In Canada, Cascade was crossed with the white Villard grape Seyve-Villard at the University of Guelph Horticultural Research Institute of Ontario to produce the white wine grape L'Acadie blanc.

==Viticulture==
Cascade is a very early ripening variety that can be very productive and high yielding. The color of the grape berry skins can have a bright blue hue. It is a moderately winter hardy vine able to withstand winter temperature down to -10 F. The grape carries strawberry notes and aromas. It bears heavily (over 50 lbs per vine is common) and in the opinion of some growers "can't be overcropped" (meaning it does not lose its varietal character with higher yields as other varieties such as Pinot Noir do).

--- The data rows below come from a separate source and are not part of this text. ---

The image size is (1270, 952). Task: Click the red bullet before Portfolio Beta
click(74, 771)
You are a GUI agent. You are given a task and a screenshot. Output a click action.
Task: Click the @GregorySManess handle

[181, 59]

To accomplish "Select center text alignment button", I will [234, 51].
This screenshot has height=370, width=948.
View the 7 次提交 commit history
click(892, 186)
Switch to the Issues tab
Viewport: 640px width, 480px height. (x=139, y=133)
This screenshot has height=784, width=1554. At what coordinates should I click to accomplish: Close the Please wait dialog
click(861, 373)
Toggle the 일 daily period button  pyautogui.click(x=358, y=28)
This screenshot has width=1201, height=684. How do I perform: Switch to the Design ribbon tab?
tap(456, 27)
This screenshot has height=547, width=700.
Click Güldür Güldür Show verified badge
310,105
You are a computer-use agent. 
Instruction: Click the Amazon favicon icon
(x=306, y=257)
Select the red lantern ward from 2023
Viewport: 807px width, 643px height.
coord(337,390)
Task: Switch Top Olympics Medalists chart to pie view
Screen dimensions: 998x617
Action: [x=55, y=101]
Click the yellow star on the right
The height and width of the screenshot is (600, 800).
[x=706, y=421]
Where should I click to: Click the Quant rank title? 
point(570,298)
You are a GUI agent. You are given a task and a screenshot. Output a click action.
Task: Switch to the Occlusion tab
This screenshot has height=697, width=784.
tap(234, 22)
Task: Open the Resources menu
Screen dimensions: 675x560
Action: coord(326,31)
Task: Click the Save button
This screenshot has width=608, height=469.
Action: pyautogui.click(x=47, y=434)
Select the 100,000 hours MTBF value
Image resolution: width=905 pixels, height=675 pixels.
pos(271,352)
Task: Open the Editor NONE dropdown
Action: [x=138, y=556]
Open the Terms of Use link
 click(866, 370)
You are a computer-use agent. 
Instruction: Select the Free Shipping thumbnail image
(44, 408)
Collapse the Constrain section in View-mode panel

However, while its loose-berry clusters tend to have good resistance to fungal infections (such as downy and powdery mildew), in some climates the vine is highly prone to a number of soil-borne viral grapevine disease such as tomato ringspot virus which creates yellow veins in the leaves, stunts the growth of shoots and causes fruit clusters not to set properly.

==Wine regions==
In 1975 there were 183 acres (74 hectares) of Cascade planted in New York state but the relatively poor quality of wine produced from the grape and its susceptibility to grapevine disease has caused many producers to uproot those plantings. Today there are some plantings of Cascade in Virginia where the variety is usually ready for harvest by mid-August. Cascade may be a useful grape in the Pacific Northwest region of the U.S.

==Styles==
According to Master of Wine Jancis Robinson, Cascade tends to produce light bodied wines that are very low in acid. While it is rarely made as a varietal, though it can be used in rosé production, it is often blended with other hybrid grape varieties such as Maréchal Foch and Baco noir, contributing to the perfume aroma of the wine.

==Synonyms==
As a relatively recently created hybrid variety, Cascade is not known under many synonyms with only S 13053 and Seibel 13053 being recognized by the Vitis International Variety Catalogue (VIVC).